▶ _EXERCISE_
Scan the records for the string "agent". State how many lines contain it and add nothing.

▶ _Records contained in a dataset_

──────────────────────────────

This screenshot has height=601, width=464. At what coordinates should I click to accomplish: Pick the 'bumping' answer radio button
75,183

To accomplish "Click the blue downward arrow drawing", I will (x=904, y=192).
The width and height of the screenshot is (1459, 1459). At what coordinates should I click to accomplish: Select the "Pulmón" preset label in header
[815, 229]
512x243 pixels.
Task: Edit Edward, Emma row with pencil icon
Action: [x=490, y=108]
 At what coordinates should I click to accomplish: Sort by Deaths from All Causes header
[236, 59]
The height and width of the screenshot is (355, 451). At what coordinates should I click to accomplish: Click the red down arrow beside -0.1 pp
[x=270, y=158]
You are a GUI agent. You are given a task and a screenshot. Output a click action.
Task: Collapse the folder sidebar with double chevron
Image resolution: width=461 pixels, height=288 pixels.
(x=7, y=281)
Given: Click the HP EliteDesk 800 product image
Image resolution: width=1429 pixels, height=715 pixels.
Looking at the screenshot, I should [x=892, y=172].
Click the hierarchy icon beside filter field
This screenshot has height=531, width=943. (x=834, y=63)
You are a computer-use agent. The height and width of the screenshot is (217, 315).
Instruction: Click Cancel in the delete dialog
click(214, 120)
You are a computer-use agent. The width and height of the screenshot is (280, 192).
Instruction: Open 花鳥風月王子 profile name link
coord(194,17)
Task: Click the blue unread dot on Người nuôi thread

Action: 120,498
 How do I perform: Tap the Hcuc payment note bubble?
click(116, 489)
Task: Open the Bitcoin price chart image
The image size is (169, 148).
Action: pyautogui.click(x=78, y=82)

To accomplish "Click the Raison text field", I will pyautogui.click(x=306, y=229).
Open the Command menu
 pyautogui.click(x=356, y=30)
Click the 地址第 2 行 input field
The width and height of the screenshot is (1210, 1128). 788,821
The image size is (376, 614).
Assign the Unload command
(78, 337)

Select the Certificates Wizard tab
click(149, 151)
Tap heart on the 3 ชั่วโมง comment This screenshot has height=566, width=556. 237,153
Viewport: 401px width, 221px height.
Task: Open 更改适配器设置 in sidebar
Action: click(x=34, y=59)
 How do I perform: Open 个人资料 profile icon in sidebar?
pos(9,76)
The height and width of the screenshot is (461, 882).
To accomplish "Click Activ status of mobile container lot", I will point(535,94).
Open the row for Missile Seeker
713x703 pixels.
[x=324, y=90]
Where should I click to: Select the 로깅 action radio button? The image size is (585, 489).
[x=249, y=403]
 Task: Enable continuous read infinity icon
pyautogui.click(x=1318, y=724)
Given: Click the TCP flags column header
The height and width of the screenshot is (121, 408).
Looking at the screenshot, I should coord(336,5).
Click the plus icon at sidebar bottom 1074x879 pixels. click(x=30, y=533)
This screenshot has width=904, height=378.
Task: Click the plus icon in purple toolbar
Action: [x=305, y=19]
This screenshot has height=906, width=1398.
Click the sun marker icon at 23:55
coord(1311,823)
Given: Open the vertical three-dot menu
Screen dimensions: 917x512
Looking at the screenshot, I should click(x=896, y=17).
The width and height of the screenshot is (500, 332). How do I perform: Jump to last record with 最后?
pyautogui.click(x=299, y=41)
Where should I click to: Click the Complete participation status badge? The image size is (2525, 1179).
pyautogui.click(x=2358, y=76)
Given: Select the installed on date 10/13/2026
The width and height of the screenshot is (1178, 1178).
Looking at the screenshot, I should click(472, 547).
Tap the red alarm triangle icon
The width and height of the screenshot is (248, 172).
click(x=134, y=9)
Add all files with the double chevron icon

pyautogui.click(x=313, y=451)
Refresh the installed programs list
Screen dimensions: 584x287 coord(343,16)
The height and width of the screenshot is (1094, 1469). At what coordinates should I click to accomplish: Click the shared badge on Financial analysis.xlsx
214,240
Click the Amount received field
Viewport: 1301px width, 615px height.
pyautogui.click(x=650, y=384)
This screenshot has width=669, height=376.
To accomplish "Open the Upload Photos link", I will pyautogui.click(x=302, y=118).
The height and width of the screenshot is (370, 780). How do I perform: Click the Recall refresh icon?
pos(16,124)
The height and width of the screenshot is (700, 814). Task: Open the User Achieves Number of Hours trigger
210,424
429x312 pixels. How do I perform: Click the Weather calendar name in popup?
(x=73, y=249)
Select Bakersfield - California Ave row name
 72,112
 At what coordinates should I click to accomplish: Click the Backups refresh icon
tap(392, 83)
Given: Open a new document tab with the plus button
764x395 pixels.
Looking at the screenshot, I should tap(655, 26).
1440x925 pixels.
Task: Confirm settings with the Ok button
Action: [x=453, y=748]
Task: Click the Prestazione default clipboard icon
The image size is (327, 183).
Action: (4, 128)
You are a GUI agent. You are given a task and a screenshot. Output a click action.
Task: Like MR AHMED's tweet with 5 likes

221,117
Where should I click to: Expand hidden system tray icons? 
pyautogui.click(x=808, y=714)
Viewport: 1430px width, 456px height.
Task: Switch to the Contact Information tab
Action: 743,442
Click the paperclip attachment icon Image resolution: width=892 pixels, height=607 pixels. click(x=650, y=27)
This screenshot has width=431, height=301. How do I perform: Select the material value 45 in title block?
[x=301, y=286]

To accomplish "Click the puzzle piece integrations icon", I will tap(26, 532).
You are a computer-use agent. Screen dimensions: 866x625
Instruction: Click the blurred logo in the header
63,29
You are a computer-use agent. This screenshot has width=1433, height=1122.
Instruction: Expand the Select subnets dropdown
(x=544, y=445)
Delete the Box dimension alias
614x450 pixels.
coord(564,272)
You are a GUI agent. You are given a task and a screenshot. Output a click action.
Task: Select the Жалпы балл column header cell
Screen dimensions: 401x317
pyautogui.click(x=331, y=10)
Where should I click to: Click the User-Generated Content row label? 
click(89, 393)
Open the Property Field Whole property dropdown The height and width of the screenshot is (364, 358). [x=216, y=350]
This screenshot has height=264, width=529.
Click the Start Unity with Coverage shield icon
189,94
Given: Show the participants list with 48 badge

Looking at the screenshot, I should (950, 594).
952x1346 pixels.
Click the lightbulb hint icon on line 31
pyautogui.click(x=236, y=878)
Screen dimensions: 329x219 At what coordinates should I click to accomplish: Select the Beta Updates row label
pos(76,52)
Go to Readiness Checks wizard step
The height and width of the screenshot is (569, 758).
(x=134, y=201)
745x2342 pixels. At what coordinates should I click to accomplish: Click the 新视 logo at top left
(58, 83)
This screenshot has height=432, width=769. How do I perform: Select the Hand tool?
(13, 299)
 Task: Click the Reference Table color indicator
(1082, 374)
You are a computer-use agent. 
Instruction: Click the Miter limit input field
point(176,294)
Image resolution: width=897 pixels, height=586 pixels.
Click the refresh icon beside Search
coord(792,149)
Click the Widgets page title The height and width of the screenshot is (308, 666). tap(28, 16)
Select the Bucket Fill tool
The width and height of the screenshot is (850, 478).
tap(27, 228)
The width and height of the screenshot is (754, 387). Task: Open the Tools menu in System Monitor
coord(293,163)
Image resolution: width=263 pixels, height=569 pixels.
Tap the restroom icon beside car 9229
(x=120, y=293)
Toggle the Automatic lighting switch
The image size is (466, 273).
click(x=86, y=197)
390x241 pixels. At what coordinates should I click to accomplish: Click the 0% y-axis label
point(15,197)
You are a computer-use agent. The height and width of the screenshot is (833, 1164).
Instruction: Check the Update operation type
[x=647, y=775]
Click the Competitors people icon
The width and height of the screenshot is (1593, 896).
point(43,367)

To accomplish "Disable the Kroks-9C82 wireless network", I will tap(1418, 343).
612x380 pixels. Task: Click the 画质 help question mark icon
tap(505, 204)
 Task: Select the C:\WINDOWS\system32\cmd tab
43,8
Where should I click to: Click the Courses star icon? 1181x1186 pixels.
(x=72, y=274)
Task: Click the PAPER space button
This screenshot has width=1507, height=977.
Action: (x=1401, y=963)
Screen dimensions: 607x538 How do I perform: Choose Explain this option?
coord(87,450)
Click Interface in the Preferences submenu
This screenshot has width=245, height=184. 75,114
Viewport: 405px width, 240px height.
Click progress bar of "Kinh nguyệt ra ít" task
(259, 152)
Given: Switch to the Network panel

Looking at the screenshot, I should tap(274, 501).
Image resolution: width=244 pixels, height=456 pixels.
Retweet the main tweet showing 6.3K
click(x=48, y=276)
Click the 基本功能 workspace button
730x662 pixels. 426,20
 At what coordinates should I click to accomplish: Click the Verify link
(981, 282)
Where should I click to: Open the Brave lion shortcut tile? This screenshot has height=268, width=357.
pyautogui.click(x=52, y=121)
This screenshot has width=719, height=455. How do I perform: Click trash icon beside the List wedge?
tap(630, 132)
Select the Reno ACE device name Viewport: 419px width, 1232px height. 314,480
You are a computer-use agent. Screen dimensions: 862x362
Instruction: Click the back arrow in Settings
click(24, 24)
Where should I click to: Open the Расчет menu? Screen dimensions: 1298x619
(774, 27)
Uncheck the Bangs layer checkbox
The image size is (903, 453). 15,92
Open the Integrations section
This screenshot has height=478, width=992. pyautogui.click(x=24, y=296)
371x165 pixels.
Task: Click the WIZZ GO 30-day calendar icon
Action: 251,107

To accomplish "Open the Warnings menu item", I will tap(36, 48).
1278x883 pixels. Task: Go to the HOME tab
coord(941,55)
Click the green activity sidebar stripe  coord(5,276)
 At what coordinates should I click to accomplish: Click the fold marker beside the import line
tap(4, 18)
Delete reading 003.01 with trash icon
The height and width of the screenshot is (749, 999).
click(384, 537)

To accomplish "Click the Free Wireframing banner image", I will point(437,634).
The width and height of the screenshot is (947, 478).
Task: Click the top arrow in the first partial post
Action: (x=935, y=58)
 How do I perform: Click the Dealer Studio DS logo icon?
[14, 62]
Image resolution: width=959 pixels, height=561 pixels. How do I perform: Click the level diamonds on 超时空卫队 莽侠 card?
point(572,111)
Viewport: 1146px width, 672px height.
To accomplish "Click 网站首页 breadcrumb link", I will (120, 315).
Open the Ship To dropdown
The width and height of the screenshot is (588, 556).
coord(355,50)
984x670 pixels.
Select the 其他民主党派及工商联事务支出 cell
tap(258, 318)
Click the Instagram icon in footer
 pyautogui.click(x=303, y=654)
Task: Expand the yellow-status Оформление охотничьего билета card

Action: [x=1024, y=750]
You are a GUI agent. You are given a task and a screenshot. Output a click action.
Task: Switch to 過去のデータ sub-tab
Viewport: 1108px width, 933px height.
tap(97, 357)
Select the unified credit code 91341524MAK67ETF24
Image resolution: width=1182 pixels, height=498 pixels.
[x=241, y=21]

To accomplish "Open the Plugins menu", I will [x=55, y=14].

──────────────────────────────

▶ _RESULT OF THE TASK_
11